**What needs to be done:** Beginning with the line that contains "Task: Add more", repeat each line exactly through the end of the listing below. Pictures stay out.

**Excerpted records:**
*** Block opens ***
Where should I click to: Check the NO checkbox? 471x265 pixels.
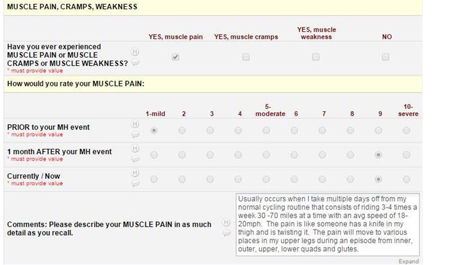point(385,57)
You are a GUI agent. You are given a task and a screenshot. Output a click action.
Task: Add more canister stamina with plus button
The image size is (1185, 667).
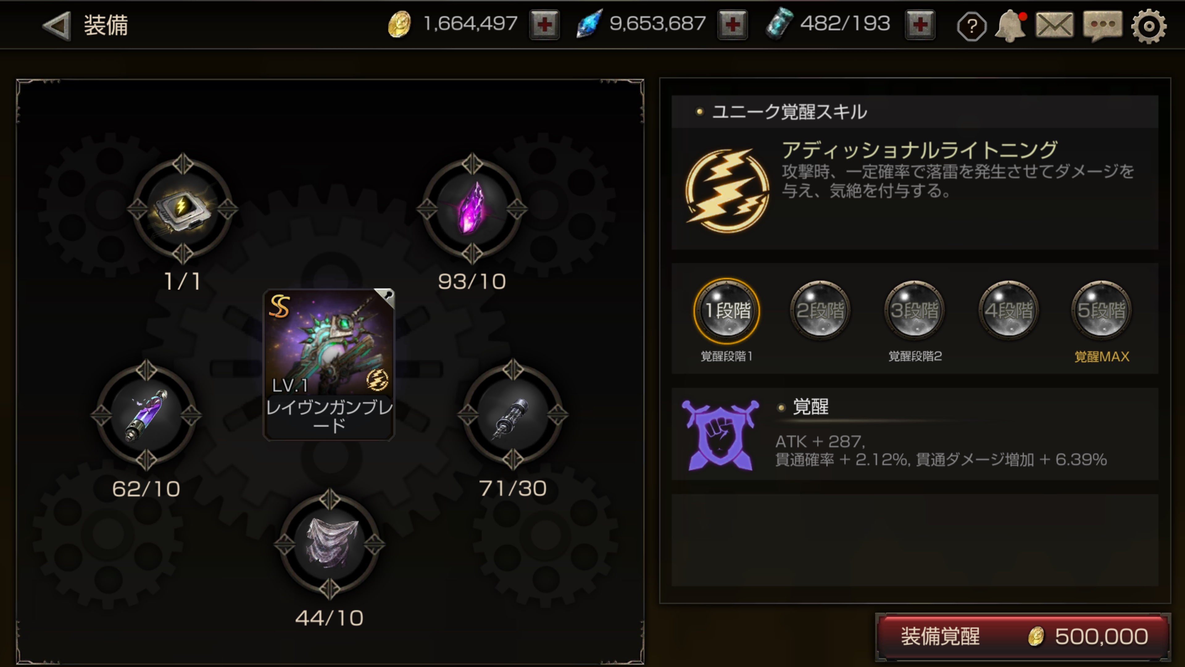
*** Block closes ***
**Finished task:**
Task: Add more canister stamina with plus button
The image size is (1185, 667).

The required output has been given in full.